BBC Proms prompts hearing advice for musicians
17 July 2015
Following the success of the BBC Proms in July, BOHS, The Chartered Society for Worker Health Protection is offering advice to orchestral musicians on how to prevent Noise Induced Hearing Loss (NIHL).
The advice is based on a research paper published in The Annals of Occupational Hygiene involving the Queensland Symphony Orchestra in Australia which has implemented a Hearing Conservation Program.
The dangers of hearing loss for rock musicians are well known, but orchestral musicians and conductors face similar risks. Studies had shown professional musicians are nearly at four times the risk of NIHL as the general population and 57 per cent more likely to develop tinnitus – an incessant ringing in their ears – as a result of the job.
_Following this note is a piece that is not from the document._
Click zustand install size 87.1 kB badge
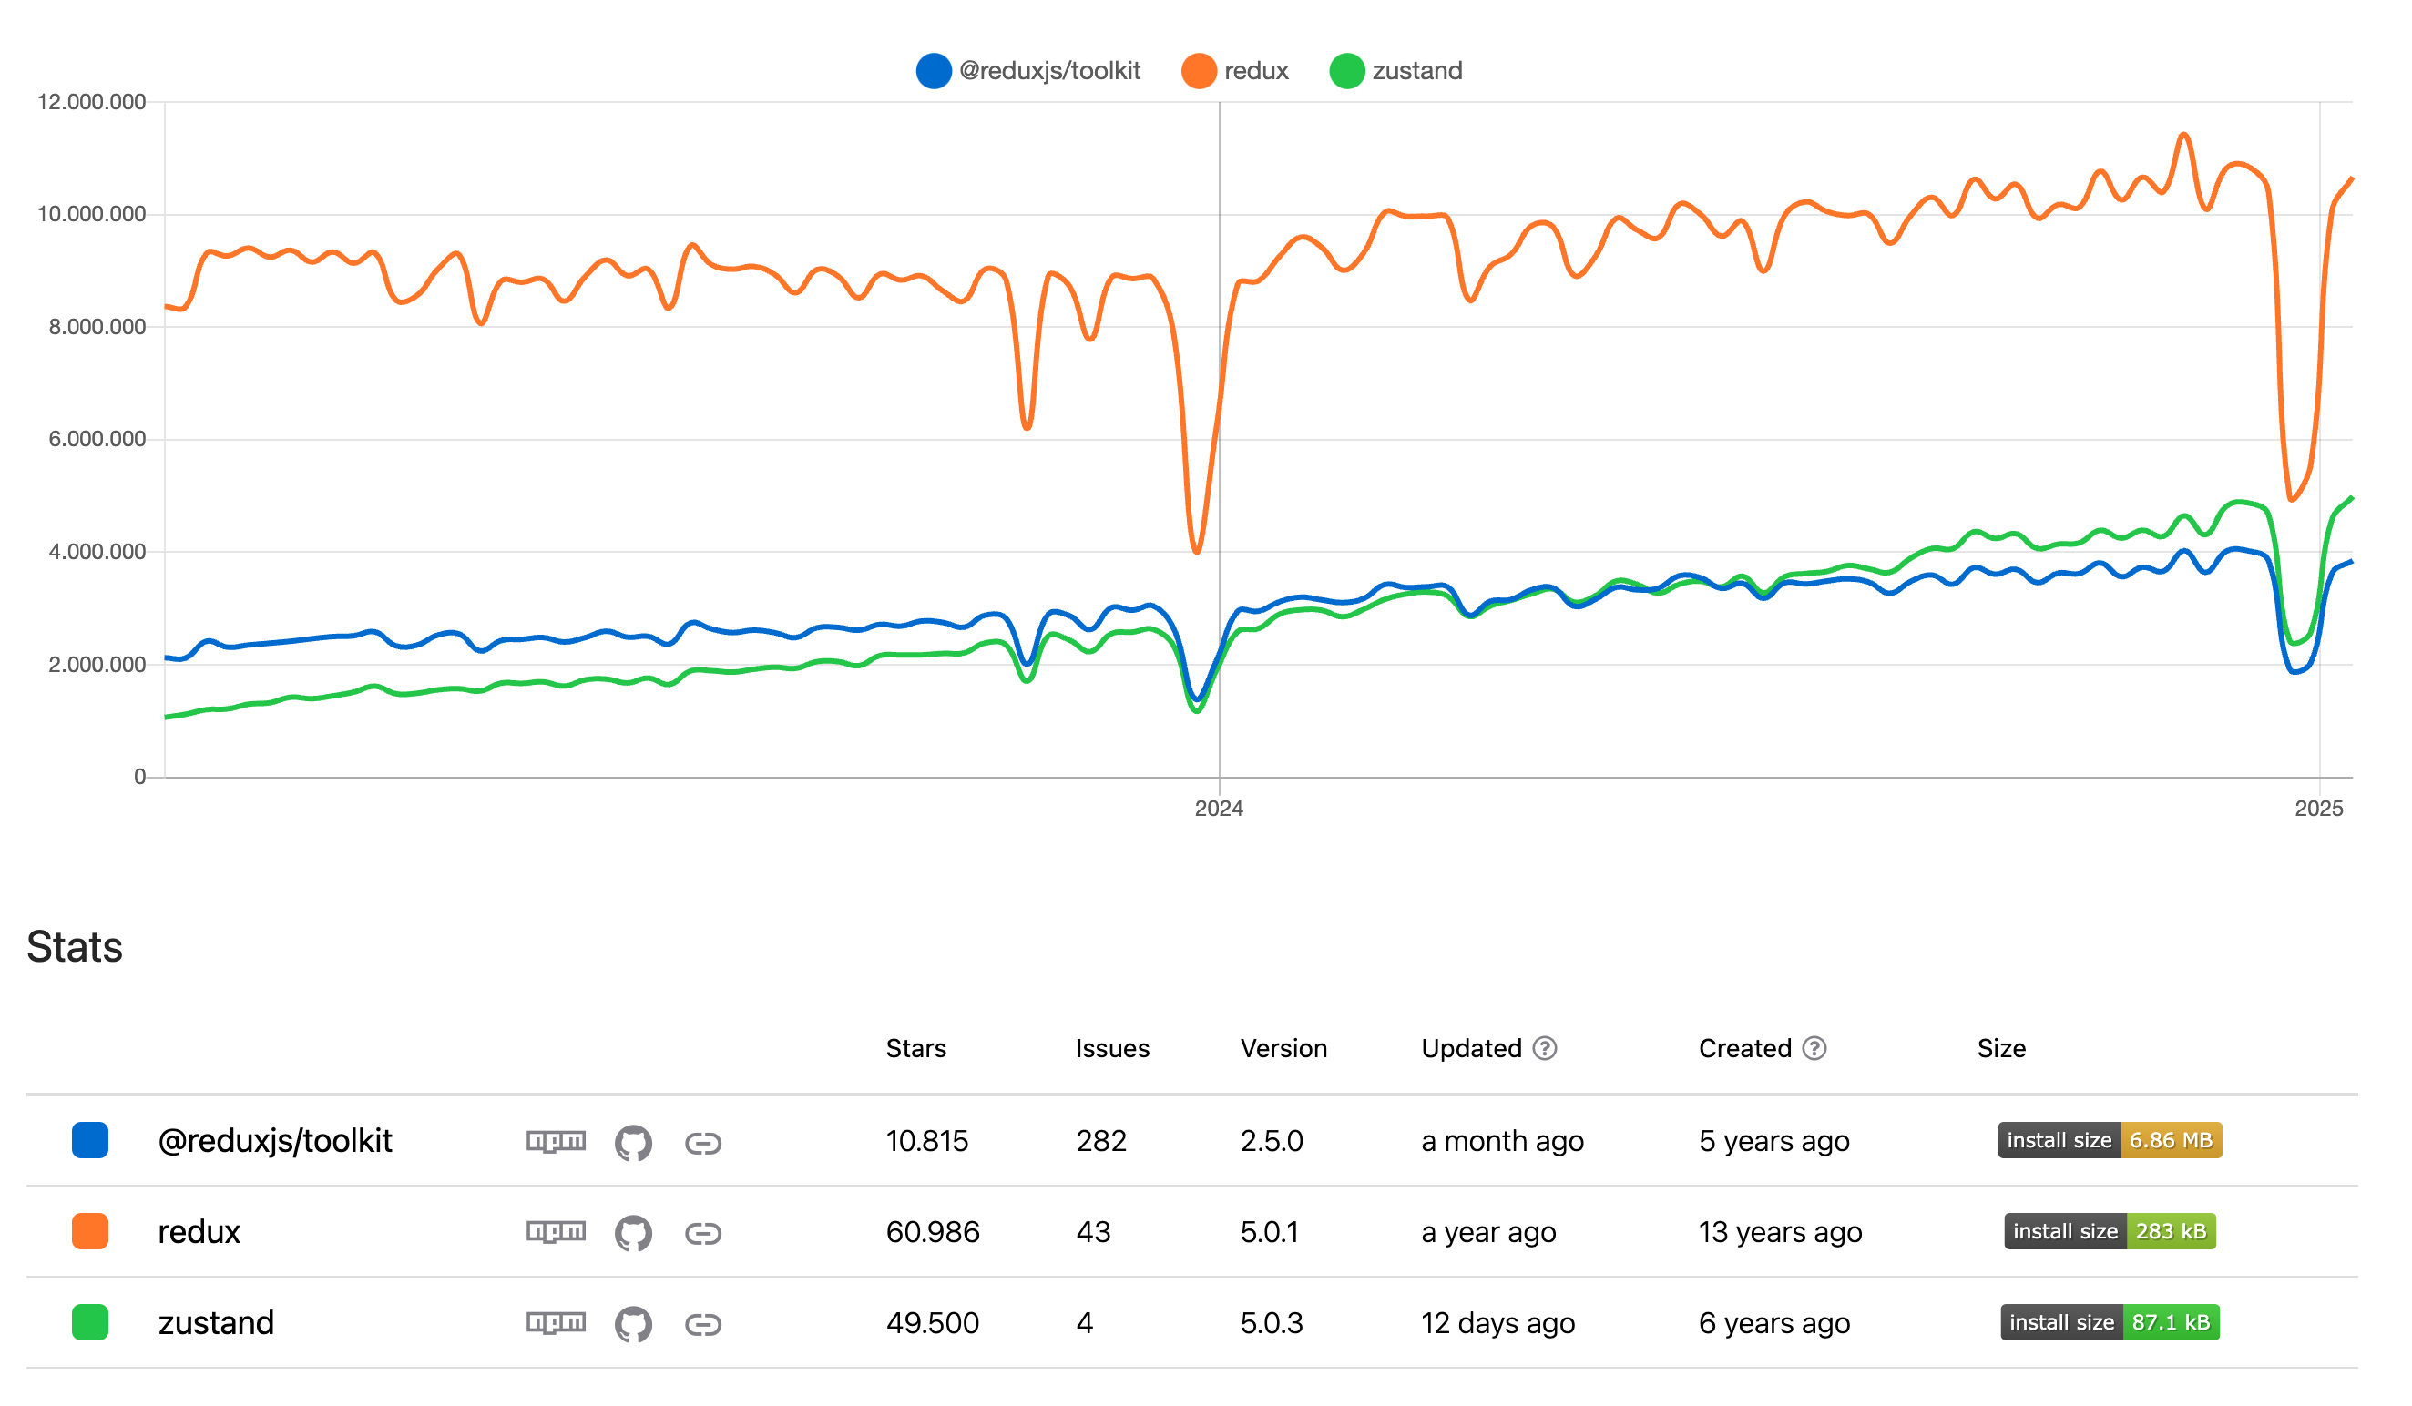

This presents a health and safety challenge peculiar to orchestral musicians and their employers. But orchestras can prevent NIHL by:
- Having a strategy, which includes noise monitoring, regular data reviews and providing earplugs designed for musicians and acoustic screens
- Using rostering and seat rotation where possible and reviewing set up/layout
- Communicating with their employees: having a noise committee, evaluating artistic impact of controls by involving musicians, developing an education package and maintaining an up-to-date hearing evaluation package.
Dr Stephen Dance, a spokesman for the Institute of Acoustics and Reader in Acoustics at London South Bank University, backs the BOHS advice. "At the university we work with the Royal Academy of Music on this issue,” he said. "We also had the help of the London Philharmonic Orchestra and the London Symphony Orchestra. We have found that music exposure can be addressed through education, appropriate information, musical programme management, health surveillance and mitigation measures.
The resounding message is clear - with the right control
measures in place, and the backing of key organisations, NIHL can be prevented."